More than a year ago, I had asked myself while meditating what do I really need to be happy. And I came up with the following: to offer others joy, to be in the company of loved ones and friends, to respect my mind, to respect my body, to be in touch with nature, and to live within my means. (See the post, “How To Know What To Do” in my “Dear Buddha” advice blog.)
What I did now was review those items, and with each one found that I do indeed have everything I need within myself. Certainly that is true of offering others joy. As for being in the company of loved ones and friends, even if I am alone, I can be in their company in my mind. Everything I need to respect my mind and respect my body is within myself. As for nature, even if I were someplace where I would have absolutely no contact with nature, I have a storehouse of nature experiences in my mind. Living within my means is something that is also within myself or within my control, although at the moment because of a situation I put myself in years ago, it is not something I can achieve. All I can do is work to be as close to that as possible under the circumstances.
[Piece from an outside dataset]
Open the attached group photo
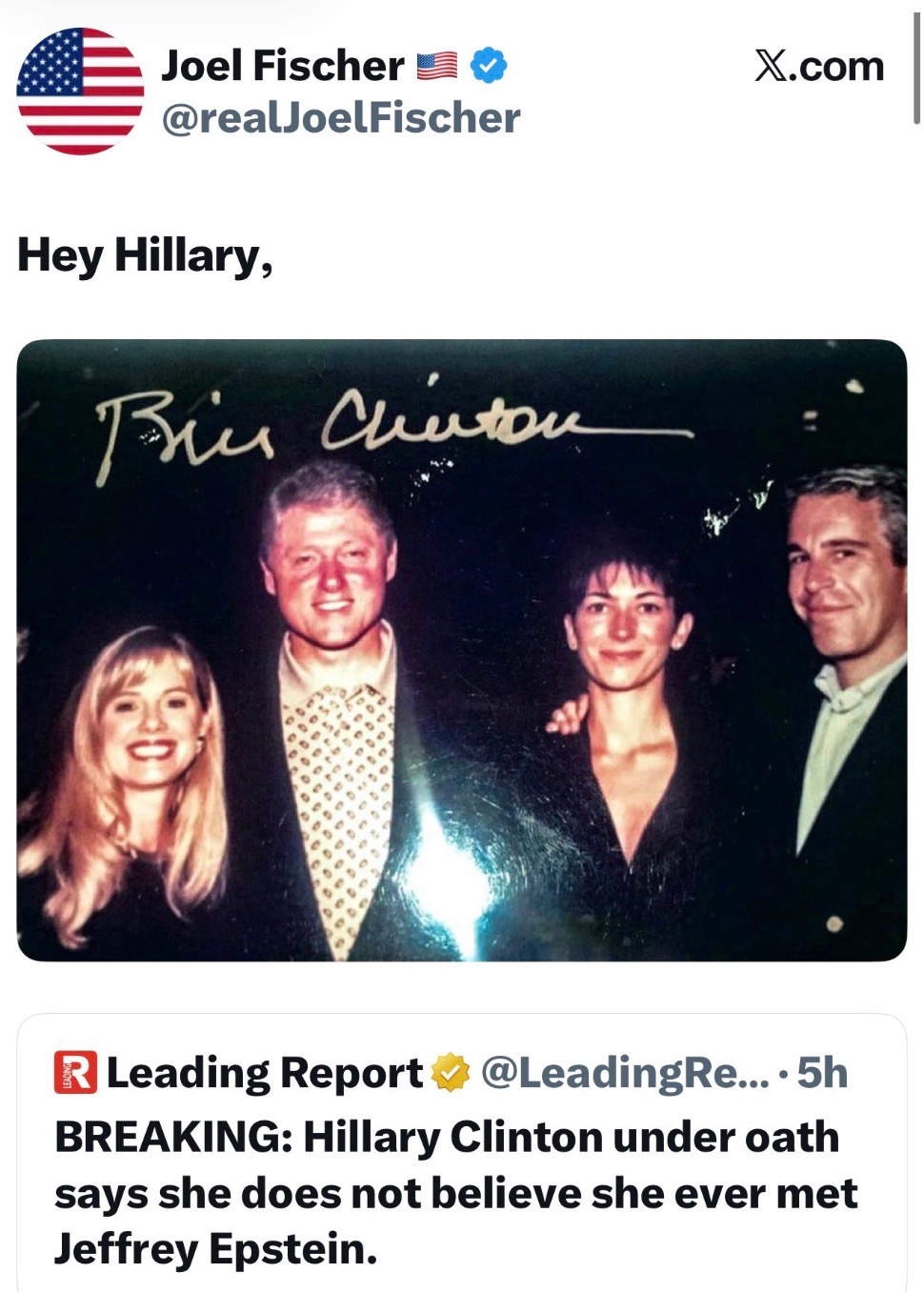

At this stage in my practice, the knowledge of what I needed to be happy came from deep inside myself. This was part of the rock of my spirituality. But the knowledge that I had everything that I needed inside myself to be at peace and happy was still the result of analysis; it did not come from within myself. Nevertheless, this deeper knowledge was helpful in my practice, so long as I was present, free of the intervention of my mind, because if I'm in my mind, all is lost.
As a postscript, the perfection of this truth, it coming from deep within, occurred some months later, as related in my post, "The Heart's Embrace." And so the truth that I have everything I need inside myself to be at peace and happy is now also part of the rock of my spirituality. It has changed how I look at myself and the world around me.